**Problem set**
**a.** Decide whether each statement below agrees with the raster values excerpt. Answer yes or no for each and quote the excerpt's deciding words exactly. (i) At its core, a stars object is a collection of matrix or array objects. (ii) The structure of a stars object is displayed with the function summary. (iii) The y dimension has an offset of 75.
**b.** Retype part of the raster values excerpt, starting at "Raster Values and" and ending at "str(f1992b)".

Raster Values and Properties
Fundamentally, a stars object is a collection of matrix or array objects.
This is along with additional properties of the dimensions, such as dimension names, Coordinate Reference Systems (CRS).
We can display the structure of a stars object using str.
str(f1992b)
List of 1
$ lights_1992: num [1:515, 1:201] 0 0 0 0 0 0 0 0 0 0 ...
- attr(*, "dimensions")=List of 2
..$ x:List of 7
.. ..$ from : num 1
.. ..$ to : num 515
.. ..$ offset: num -180
.. ..$ delta : num 0.7
.. ..$ refsys:List of 2
.. .. ..$ input: chr "WGS 84"
.. .. ..$ wkt : chr "GEOGCRS[\"WGS 84\",\n DATUM[\"World Geodetic System 1984\",\n ELLIPSOID[\"WGS 84\",6378137,298.257223"| __truncated__
.. .. ..- attr(*, "class")= chr "crs"
.. ..$ point : logi NA
.. ..$ values: NULL
.. ..- attr(*, "class")= chr "dimension"
..$ y:List of 7
.. ..$ from : num 1
.. ..$ to : num 201
.. ..$ offset: num 75
.. ..$ delta : num -0.7
.. ..$ refsys:List of 2
.. .. ..$ input: chr "WGS 84"

**Data**
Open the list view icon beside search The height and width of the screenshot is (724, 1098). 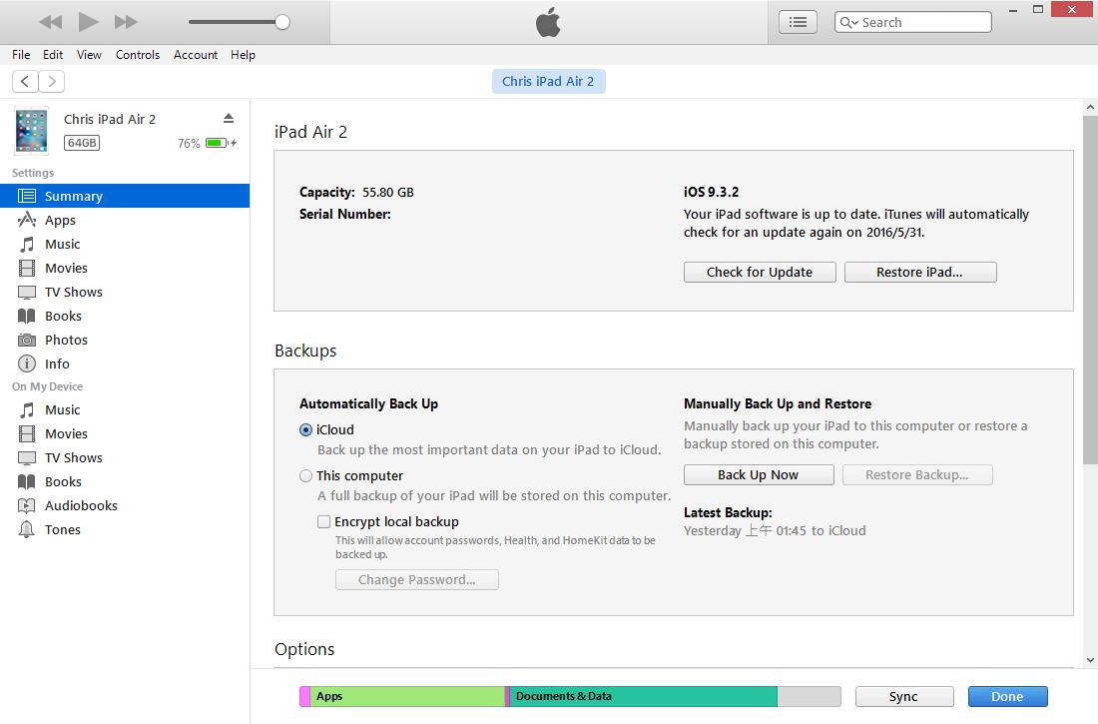[x=798, y=22]
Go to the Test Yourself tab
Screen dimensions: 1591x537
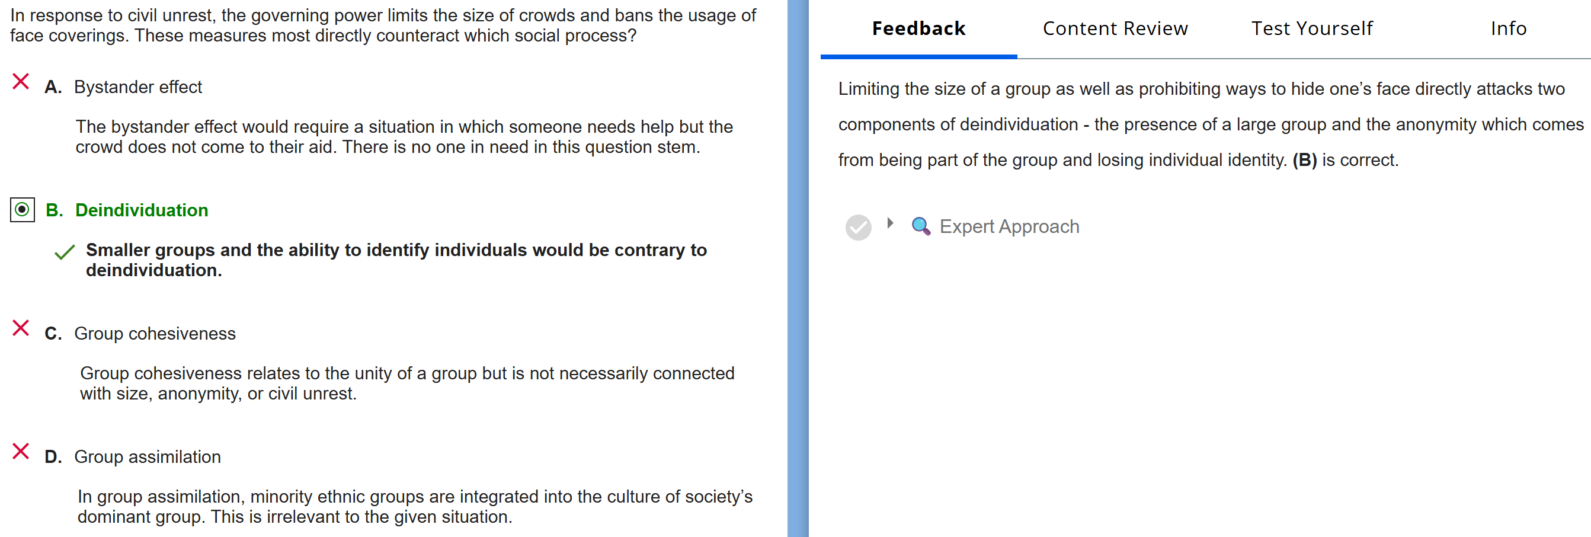1312,28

**Solution list**
**a.**
(i) Yes: "Fundamentally, a stars object is a collection of matrix or array objects."
(ii) No: "We can display the structure of a stars object using str."
(iii) Yes: "$ offset: num 75"

**b.**
Raster Values and Properties
Fundamentally, a stars object is a collection of matrix or array objects.
This is along with additional properties of the dimensions, such as dimension names, Coordinate Reference Systems (CRS).
We can display the structure of a stars object using str.
str(f1992b)